# DATA PROVIDED
** begin **

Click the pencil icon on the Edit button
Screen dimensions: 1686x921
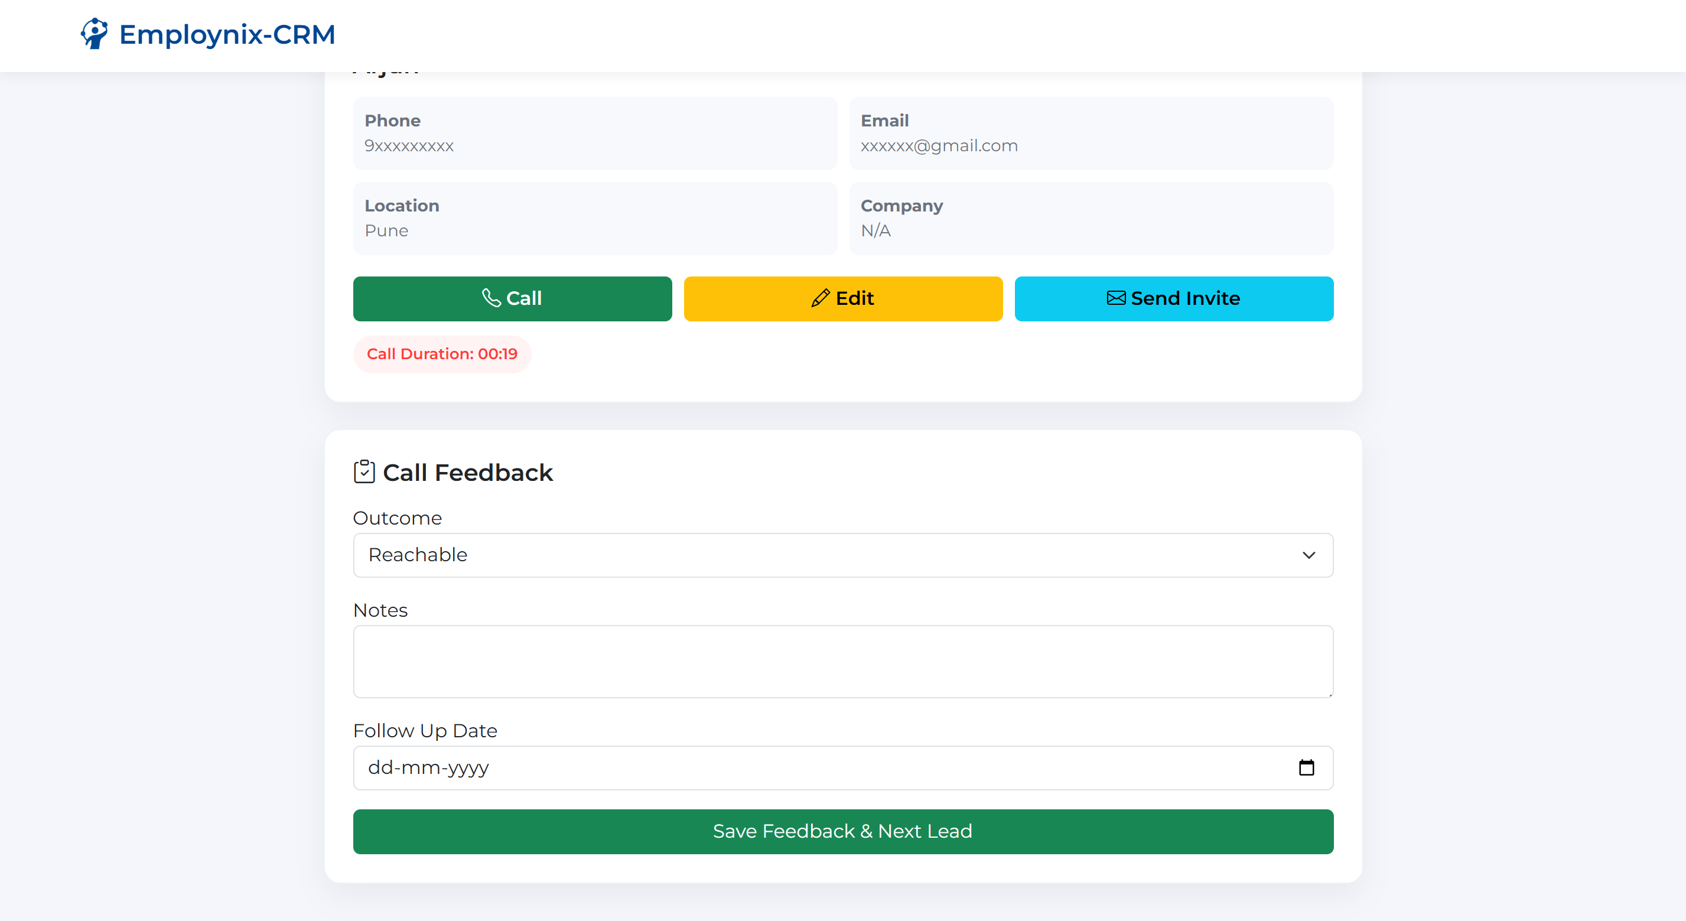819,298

** end **
** begin **

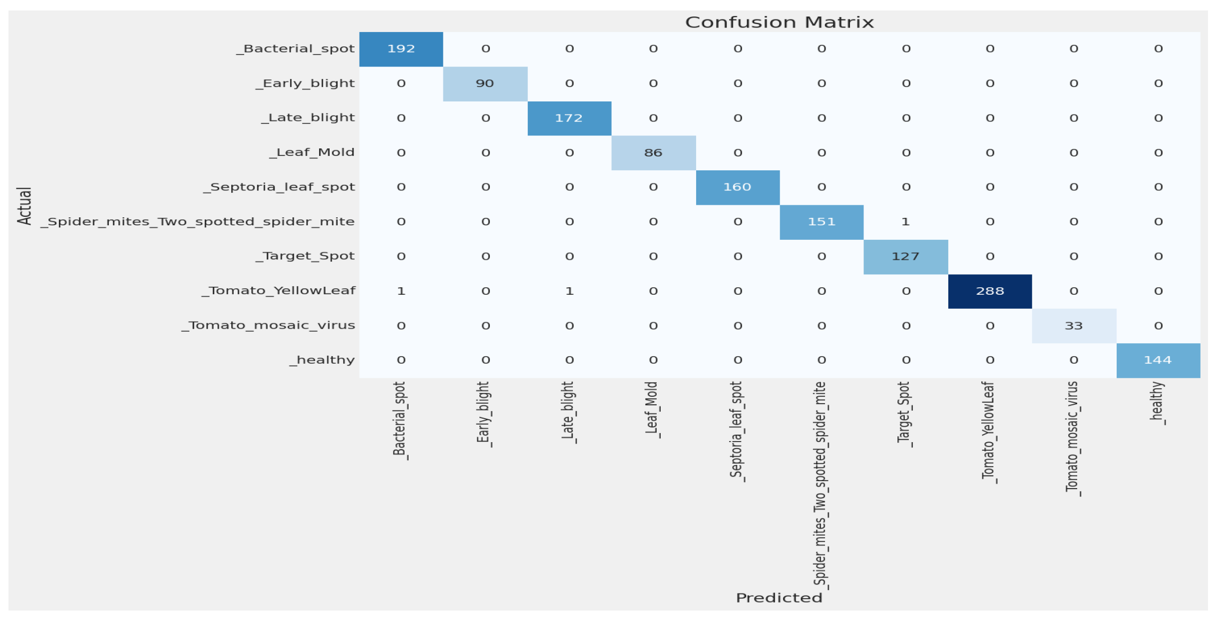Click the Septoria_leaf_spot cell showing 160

** end **
** begin **

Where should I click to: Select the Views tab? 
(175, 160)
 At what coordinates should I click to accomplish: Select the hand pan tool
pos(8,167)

** end **

# THE REQUEST
Count the lines in the listing above that contain the word "Select". How many are there? Reply with the number alone.

# ANSWER TO THIS PROBLEM
2